Single by Swoop

from the album The Woxo Principle
- Released: 30 October 1995
- Length: 3:23
- Label: Mushroom
- Songwriters: Joshua Beagley, Roland Kapferer, Alexander Hewettson, Fiona Ta'akimoeaka
- Producers: Joshua Beagley, Roland Kapferer

Swoop singles chronology
| "Rock Dog" (1995) | "Apple Eyes" (1995) | "(It Could Happen) Any Day Now" (1996) |

= Apple Eyes =

1995 single by Swoop

"Apple Eyes" is a song by Australian band Swoop that was released in October 1995 as the third single from the group's second studio album, The Woxo Principle (1995). It was their most successful single, peaking at number nine on the Australian ARIA Singles Chart. The single was certified gold by Australian Recording Industry Association (ARIA) for shipments exceeding 35,000 copies. At the ARIA Music Awards of 1996, the song was nominated for Song of the Year and Best Video.

== Background ==

Australian funk music group Swoop released their second studio album The Woxo Principle in November 1995, which was preceded by its third single, "Apple Eyes" in October. The band had signed with Mushroom Records in the previous year, which issued two earlier singles, "Neighbourhood Freak" (November) and "Rock Dog" (August 1995. The line-up for the album and associated singles was Joshua Beagley on electric and acoustic guitars, Chris Brien on drums, bells, tambourine and voices, Armando Gomez on wood block, Alex Hewetson on bass guitar, Roland Kapferer on lead vocals, Brendan St Ledger on piano, electric pianos, organ, clavinet, synthesisers, xylophone, mellotron and talk box and Fiona Ta'akimoeaka on lead vocals.

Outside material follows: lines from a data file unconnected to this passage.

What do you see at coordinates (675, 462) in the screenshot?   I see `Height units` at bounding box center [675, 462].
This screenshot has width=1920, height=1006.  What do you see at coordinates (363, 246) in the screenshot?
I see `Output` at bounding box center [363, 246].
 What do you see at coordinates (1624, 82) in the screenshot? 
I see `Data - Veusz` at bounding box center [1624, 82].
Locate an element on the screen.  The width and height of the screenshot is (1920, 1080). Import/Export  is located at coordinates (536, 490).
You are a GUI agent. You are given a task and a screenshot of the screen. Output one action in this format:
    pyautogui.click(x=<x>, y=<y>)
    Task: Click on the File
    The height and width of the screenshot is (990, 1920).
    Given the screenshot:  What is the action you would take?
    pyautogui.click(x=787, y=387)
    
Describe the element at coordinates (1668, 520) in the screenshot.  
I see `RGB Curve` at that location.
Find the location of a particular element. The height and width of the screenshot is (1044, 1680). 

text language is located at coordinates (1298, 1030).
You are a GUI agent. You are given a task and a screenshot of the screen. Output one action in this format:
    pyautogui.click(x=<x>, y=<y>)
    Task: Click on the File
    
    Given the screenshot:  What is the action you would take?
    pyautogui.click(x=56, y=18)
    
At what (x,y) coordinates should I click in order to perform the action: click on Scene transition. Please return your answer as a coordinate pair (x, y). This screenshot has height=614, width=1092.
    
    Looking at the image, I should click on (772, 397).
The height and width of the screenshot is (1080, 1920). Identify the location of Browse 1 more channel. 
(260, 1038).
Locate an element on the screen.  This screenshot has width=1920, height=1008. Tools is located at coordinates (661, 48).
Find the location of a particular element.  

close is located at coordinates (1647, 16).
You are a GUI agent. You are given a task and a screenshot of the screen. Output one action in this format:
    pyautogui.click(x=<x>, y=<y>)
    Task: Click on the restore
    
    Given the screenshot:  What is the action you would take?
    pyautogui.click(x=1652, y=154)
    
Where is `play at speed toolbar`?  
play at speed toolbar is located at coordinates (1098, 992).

"Apple Eyes" was co-written by Beagley, Kapferer, Hewetson and Ta'akimoeaka. Co-producers of the track are Beagley, Kapferer, Ashley Cadell and Robbie Rowlands. It is the highest charting single by Swoop, which peaked at No. 9 on the ARIA Singles Chart in January 1996.

==Music video==

The music video for "Apple Eyes" depicts the band playing on a black and white checkerboard hovering above an ocean in a surreal CGI landscape.

==Track listing==

Australian CD single (D 1217)
| No. | Title | Length |
|---|---|---|
| 1. | "Apple Eyes" | 3:23 |
| 2. | "Take It or Leave It" | 4:23 |
| 3. | "Am I Blind" | 4:57 |
| 4. | "Apple Eyes" (GT's Special mix for Josh) | 5:54 |
| 5. | "Apple Eyes" (GT's New Kind of Rhythm mix) | 6:35 |
| 6. | "Rock Dog" (radio edit) | 4:15 |

==Charts==

===Weekly charts===

| Chart (1996) | Peak position |
|---|---|
| Australia (ARIA) | 9 |

===Year-end charts===

| Chart (1996) | Position |
|---|---|
| Australia (ARIA) | 69 |

==Certifications==

| Region | Certification | Certified units/sales |
| Australia (ARIA) | Gold | 35,000^{^} |
^{^} Shipments figures based on certification alone.